[WHAT NEEDS TO BE DONE]: The required lines are those that contain "Open"; pull them out of the data and copy them.

[RECORDS TO PROCESS]:

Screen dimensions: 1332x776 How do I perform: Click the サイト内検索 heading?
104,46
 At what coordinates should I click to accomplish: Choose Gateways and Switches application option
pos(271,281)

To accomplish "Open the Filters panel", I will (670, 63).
* * *
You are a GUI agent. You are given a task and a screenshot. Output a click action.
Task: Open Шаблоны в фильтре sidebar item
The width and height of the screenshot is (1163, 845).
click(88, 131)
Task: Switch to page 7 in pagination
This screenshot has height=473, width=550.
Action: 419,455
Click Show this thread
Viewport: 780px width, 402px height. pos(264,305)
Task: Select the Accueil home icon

[SOLUTION TO THIS TASK]:
To accomplish "Open the Filters panel", I will (670, 63).
Task: Open Шаблоны в фильтре sidebar item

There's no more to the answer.